January 2, 2013 -
As soon as 2013 began, so too did Israel’s database test project to collect the biometric data of its citizens, Artuz Sheva reports.
Supporters of the new program suggest this national biometric database will enhance the government’s ability to identify terrorists, whereas critics say this new program will give the country unprecedented access to control the lives of Israelis.
The directive for this pilot program was approved by a joint committee and biometric information in the database will consist of two fingerprints and a face scan and an additional aspect of this program is to issue smart identity cards to those with credentials stored in the database. As we reported previously, minors under the age of 16 will not be included in the testing of this initiative.
This new test program will last for two years and will be voluntary for Israelis to enroll. Once the pilot program is over, the country aims to include all citizens into the centralized database.
There have been years of debate regarding a centralized biometric database in Israel. As reported previously in BiometricUpdate.com, the Israel High Court of Justice held a hearing in 2012 on a petition seeking the annulment of a law that would establish a governmental biometric database. In the hearing, Justices voices harsh criticism of the government’s preparations for the pilot program, suggesting the creation of a centralized database is an “extreme” and “harmful” measure and not a necessity to implementing smart ID cards.
A recent BiometricUpdate.com Biometrics Research Note suggests the demand for new technology, including smart cards, will broaden the market for residential and commercial security products in the U.S. over the next five years.

-=-=-=-=-

=== Tasks to carry out ===
**a)** Write out the stretch of the biometric database article from "This new test" through "the centralized database.", substituting "three years" for "two years".
**b)** According to the biometric database article, what biometric information will the database consist of?
Please rely on the biometric database article alone.

(Pixel coordinate grounding data)

-=-=-=-=-

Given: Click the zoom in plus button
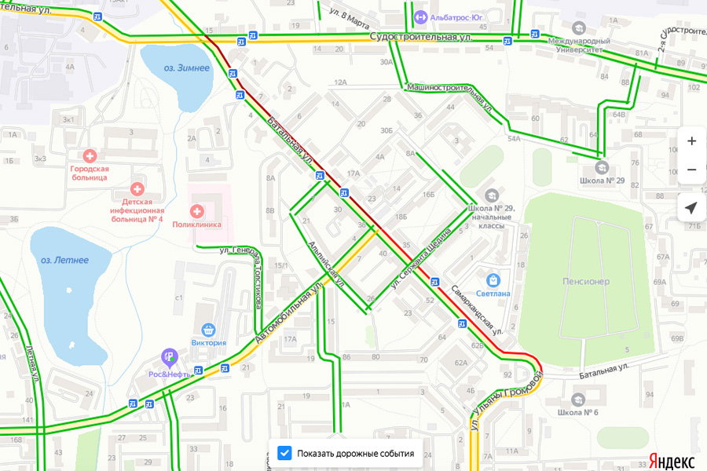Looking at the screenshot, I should [691, 141].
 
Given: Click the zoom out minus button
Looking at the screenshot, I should [691, 170].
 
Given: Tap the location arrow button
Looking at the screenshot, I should [691, 208].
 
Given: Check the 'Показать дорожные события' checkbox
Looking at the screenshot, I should [284, 453].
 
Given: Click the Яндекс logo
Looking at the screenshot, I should [671, 460].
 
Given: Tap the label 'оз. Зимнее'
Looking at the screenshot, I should [186, 68].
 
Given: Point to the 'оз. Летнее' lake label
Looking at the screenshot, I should [64, 260].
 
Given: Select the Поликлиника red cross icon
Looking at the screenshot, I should [197, 210].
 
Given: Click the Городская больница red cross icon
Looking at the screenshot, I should [90, 155].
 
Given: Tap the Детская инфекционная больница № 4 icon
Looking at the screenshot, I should [137, 189].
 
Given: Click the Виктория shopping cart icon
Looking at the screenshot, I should [208, 329].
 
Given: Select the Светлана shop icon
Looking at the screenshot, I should [493, 279].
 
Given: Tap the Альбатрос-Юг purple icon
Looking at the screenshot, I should [421, 16].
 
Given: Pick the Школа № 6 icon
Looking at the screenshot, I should [578, 400].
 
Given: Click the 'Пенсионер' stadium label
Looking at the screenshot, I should [586, 281].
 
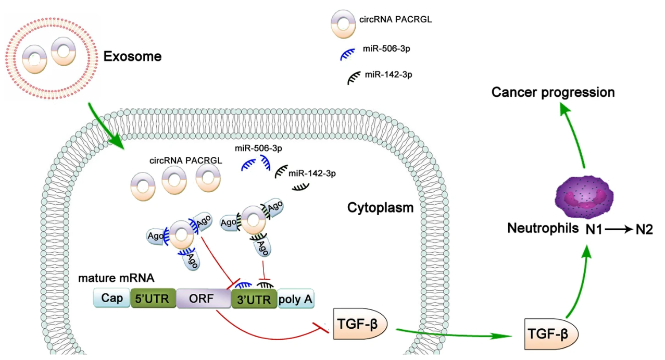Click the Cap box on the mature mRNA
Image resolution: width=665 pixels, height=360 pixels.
[x=112, y=298]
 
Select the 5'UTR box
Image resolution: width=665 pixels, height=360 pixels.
[x=153, y=298]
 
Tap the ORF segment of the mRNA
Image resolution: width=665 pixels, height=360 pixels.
[x=204, y=299]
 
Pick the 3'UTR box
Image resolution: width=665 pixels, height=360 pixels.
[x=254, y=300]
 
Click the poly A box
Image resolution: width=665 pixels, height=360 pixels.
[x=296, y=299]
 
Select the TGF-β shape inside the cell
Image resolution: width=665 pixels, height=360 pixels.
[x=360, y=324]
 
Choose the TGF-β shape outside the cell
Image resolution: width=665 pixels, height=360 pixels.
[x=551, y=334]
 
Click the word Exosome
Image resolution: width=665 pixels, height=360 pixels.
[x=132, y=56]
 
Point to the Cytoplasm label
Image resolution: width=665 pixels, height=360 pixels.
[x=380, y=208]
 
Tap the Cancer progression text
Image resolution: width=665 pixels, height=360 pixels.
[x=553, y=92]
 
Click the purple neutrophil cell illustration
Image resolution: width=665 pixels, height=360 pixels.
[x=584, y=197]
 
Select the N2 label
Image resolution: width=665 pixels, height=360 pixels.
[x=644, y=230]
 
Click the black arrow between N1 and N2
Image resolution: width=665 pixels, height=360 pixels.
[x=619, y=229]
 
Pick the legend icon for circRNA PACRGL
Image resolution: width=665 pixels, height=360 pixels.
[x=343, y=24]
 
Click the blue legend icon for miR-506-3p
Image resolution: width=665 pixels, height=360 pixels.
[x=347, y=54]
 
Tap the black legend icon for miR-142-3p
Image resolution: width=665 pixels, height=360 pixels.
[x=354, y=78]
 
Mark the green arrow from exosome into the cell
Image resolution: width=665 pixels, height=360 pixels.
[x=106, y=126]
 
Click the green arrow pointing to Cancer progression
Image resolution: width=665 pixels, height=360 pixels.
[x=573, y=135]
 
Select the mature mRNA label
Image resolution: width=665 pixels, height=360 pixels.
[x=116, y=278]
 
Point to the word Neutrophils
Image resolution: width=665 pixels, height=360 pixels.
[x=543, y=228]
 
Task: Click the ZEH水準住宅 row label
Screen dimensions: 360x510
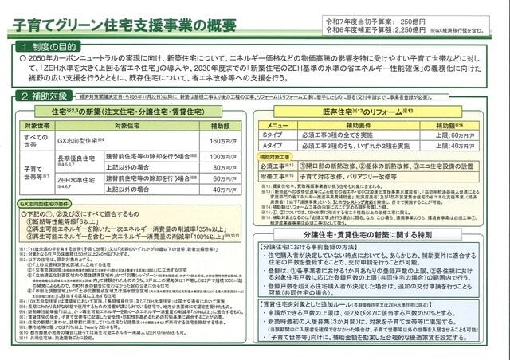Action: [76, 182]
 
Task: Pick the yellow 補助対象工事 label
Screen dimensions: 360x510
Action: [280, 158]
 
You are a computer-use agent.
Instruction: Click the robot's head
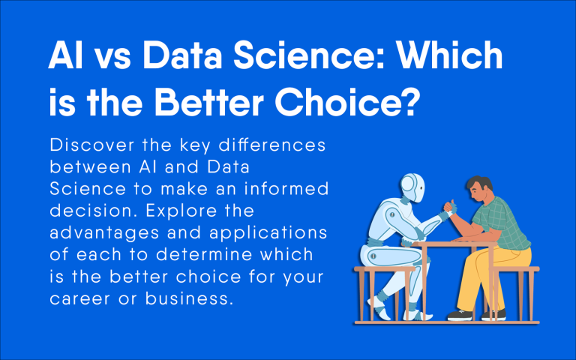coord(414,189)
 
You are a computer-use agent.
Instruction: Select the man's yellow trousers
coord(496,278)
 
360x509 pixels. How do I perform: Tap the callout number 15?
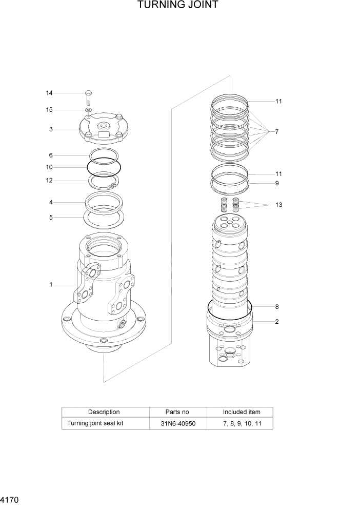[49, 110]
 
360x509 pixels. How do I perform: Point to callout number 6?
[51, 155]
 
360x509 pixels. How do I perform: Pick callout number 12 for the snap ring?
[49, 180]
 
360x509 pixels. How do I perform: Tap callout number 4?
[51, 202]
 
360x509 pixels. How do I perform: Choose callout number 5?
[51, 217]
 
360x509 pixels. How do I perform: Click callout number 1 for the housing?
[51, 285]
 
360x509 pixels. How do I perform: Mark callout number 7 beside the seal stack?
[276, 132]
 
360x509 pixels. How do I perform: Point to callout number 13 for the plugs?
[278, 205]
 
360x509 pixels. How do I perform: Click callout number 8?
[276, 307]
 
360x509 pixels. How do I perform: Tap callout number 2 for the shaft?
[276, 322]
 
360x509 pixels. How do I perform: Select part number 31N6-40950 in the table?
[177, 423]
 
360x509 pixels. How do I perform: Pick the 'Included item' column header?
[241, 412]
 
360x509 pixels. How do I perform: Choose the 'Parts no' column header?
[177, 412]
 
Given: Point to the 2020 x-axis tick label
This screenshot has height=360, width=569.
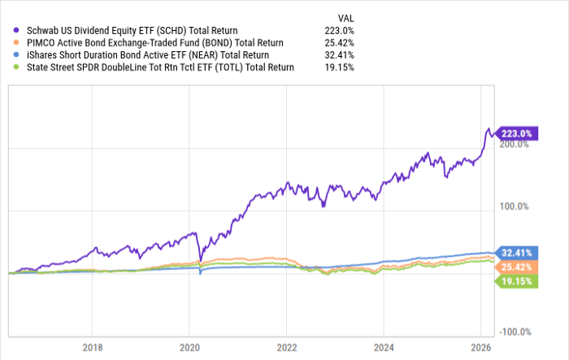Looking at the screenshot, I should click(x=189, y=345).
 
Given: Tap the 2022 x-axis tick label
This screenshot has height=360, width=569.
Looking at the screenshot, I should click(x=286, y=345).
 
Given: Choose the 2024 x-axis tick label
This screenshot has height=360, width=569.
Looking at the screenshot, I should click(x=384, y=345).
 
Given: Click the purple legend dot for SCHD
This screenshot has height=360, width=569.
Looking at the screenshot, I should click(x=15, y=30).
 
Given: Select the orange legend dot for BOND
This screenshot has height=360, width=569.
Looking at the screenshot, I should click(x=15, y=42).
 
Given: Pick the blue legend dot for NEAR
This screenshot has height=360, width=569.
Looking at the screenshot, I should click(x=15, y=54).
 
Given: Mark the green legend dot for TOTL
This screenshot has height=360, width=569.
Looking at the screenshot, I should click(x=15, y=67).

-=-=-=-=-

=== Responses by item number ===
**a)**
This new test program will last for three years and will be voluntary for Israelis to enroll. Once the pilot program is over, the country aims to include all citizens into the centralized database.

**b)** Two fingerprints and a face scan.